#### [TASK INSTRUCTIONS]
Copy out all the data, word for word.

#### [DATA EXTRACT]
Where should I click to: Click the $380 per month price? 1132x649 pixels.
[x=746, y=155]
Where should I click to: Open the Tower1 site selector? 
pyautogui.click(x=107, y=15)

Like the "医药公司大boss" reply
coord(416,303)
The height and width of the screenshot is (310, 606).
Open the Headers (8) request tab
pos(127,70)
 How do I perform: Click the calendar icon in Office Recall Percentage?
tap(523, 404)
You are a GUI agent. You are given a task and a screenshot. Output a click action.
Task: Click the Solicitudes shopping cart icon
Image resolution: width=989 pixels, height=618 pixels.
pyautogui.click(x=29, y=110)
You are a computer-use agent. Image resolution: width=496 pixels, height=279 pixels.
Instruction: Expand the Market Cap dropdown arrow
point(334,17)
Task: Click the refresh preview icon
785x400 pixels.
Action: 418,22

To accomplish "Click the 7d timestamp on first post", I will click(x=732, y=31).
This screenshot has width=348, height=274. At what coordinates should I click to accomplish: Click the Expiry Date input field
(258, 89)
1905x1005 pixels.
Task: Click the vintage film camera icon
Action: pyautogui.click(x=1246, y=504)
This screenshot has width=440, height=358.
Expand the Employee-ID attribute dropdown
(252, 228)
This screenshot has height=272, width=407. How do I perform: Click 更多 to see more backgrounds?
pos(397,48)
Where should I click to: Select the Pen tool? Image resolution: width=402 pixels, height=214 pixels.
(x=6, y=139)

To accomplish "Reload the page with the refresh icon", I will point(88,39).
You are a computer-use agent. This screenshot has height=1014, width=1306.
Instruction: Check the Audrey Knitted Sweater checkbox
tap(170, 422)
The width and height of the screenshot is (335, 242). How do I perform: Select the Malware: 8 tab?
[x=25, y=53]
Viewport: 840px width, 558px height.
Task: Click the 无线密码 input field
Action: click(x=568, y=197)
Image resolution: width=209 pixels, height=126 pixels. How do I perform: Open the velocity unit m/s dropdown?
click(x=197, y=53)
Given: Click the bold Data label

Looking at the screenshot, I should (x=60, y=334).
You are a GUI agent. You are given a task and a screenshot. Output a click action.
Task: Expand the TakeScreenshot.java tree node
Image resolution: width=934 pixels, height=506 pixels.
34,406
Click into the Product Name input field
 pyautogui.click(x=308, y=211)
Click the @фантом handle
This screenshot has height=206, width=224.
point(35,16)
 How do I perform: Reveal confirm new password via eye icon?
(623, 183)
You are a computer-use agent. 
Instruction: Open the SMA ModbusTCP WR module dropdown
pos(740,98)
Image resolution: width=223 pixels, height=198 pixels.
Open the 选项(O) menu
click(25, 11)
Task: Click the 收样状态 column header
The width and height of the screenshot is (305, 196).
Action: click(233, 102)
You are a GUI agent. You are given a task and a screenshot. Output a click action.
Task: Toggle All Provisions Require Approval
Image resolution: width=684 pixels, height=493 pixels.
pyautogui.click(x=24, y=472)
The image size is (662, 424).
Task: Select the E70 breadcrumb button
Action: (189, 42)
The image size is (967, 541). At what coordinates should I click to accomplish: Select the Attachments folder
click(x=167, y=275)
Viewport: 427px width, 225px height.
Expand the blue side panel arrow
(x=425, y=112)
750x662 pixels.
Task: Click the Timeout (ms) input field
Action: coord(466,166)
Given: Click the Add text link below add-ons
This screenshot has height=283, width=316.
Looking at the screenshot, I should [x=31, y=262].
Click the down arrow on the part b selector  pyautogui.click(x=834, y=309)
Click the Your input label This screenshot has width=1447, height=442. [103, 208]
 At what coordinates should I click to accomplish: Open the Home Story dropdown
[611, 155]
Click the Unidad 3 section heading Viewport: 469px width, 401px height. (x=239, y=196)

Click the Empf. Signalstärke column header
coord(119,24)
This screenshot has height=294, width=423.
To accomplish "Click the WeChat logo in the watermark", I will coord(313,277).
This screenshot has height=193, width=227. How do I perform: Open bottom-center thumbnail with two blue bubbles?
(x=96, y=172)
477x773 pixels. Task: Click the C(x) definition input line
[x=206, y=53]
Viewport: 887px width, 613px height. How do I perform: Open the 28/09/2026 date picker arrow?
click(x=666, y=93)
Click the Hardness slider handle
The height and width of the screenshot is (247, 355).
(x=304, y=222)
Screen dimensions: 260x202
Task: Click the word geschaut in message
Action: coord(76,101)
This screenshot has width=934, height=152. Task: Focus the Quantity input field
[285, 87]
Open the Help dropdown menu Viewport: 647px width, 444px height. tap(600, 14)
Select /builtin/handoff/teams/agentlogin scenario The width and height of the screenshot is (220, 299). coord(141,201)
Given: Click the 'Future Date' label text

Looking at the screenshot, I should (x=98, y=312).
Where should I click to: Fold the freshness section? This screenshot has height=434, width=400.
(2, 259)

#### [TASK OUTPUT]
Where should I click to: Click the $380 per month price? 1132x649 pixels.
[x=746, y=155]
Where should I click to: Open the Tower1 site selector? 
pyautogui.click(x=107, y=15)

Like the "医药公司大boss" reply
coord(416,303)
The height and width of the screenshot is (310, 606).
Open the Headers (8) request tab
pos(127,70)
 How do I perform: Click the calendar icon in Office Recall Percentage?
tap(523, 404)
You are a GUI agent. You are given a task and a screenshot. Output a click action.
Task: Click the Solicitudes shopping cart icon
Image resolution: width=989 pixels, height=618 pixels.
pyautogui.click(x=29, y=110)
You are a computer-use agent. Image resolution: width=496 pixels, height=279 pixels.
Instruction: Expand the Market Cap dropdown arrow
point(334,17)
Task: Click the refresh preview icon
785x400 pixels.
Action: 418,22

To accomplish "Click the 7d timestamp on first post", I will click(x=732, y=31).
This screenshot has width=348, height=274. At what coordinates should I click to accomplish: Click the Expiry Date input field
(258, 89)
1905x1005 pixels.
Task: Click the vintage film camera icon
Action: pyautogui.click(x=1246, y=504)
This screenshot has width=440, height=358.
Expand the Employee-ID attribute dropdown
(252, 228)
This screenshot has height=272, width=407. How do I perform: Click 更多 to see more backgrounds?
pos(397,48)
Where should I click to: Select the Pen tool? Image resolution: width=402 pixels, height=214 pixels.
(x=6, y=139)

To accomplish "Reload the page with the refresh icon", I will point(88,39).
You are a computer-use agent. This screenshot has height=1014, width=1306.
Instruction: Check the Audrey Knitted Sweater checkbox
tap(170, 422)
The width and height of the screenshot is (335, 242). How do I perform: Select the Malware: 8 tab?
[x=25, y=53]
Viewport: 840px width, 558px height.
Task: Click the 无线密码 input field
Action: click(x=568, y=197)
Image resolution: width=209 pixels, height=126 pixels. How do I perform: Open the velocity unit m/s dropdown?
click(x=197, y=53)
Given: Click the bold Data label

Looking at the screenshot, I should (x=60, y=334).
You are a GUI agent. You are given a task and a screenshot. Output a click action.
Task: Expand the TakeScreenshot.java tree node
Image resolution: width=934 pixels, height=506 pixels.
34,406
Click into the Product Name input field
 pyautogui.click(x=308, y=211)
Click the @фантом handle
This screenshot has height=206, width=224.
point(35,16)
 How do I perform: Reveal confirm new password via eye icon?
(623, 183)
You are a computer-use agent. 
Instruction: Open the SMA ModbusTCP WR module dropdown
pos(740,98)
Image resolution: width=223 pixels, height=198 pixels.
Open the 选项(O) menu
click(25, 11)
Task: Click the 收样状态 column header
The width and height of the screenshot is (305, 196).
Action: click(233, 102)
You are a GUI agent. You are given a task and a screenshot. Output a click action.
Task: Toggle All Provisions Require Approval
Image resolution: width=684 pixels, height=493 pixels.
pyautogui.click(x=24, y=472)
The image size is (662, 424).
Task: Select the E70 breadcrumb button
Action: (189, 42)
The image size is (967, 541). At what coordinates should I click to accomplish: Select the Attachments folder
click(x=167, y=275)
Viewport: 427px width, 225px height.
Expand the blue side panel arrow
(x=425, y=112)
750x662 pixels.
Task: Click the Timeout (ms) input field
Action: coord(466,166)
Given: Click the Add text link below add-ons
This screenshot has height=283, width=316.
Looking at the screenshot, I should [x=31, y=262].
Click the down arrow on the part b selector  pyautogui.click(x=834, y=309)
Click the Your input label This screenshot has width=1447, height=442. [103, 208]
 At what coordinates should I click to accomplish: Open the Home Story dropdown
[611, 155]
Click the Unidad 3 section heading Viewport: 469px width, 401px height. (x=239, y=196)

Click the Empf. Signalstärke column header
coord(119,24)
This screenshot has height=294, width=423.
To accomplish "Click the WeChat logo in the watermark", I will coord(313,277).
This screenshot has height=193, width=227. How do I perform: Open bottom-center thumbnail with two blue bubbles?
(x=96, y=172)
477x773 pixels. Task: Click the C(x) definition input line
[x=206, y=53]
Viewport: 887px width, 613px height. How do I perform: Open the 28/09/2026 date picker arrow?
click(x=666, y=93)
Click the Hardness slider handle
The height and width of the screenshot is (247, 355).
(x=304, y=222)
Screen dimensions: 260x202
Task: Click the word geschaut in message
Action: coord(76,101)
This screenshot has width=934, height=152. Task: Focus the Quantity input field
[285, 87]
Open the Help dropdown menu Viewport: 647px width, 444px height. tap(600, 14)
Select /builtin/handoff/teams/agentlogin scenario The width and height of the screenshot is (220, 299). coord(141,201)
Given: Click the 'Future Date' label text

Looking at the screenshot, I should (x=98, y=312).
Where should I click to: Fold the freshness section? This screenshot has height=434, width=400.
(2, 259)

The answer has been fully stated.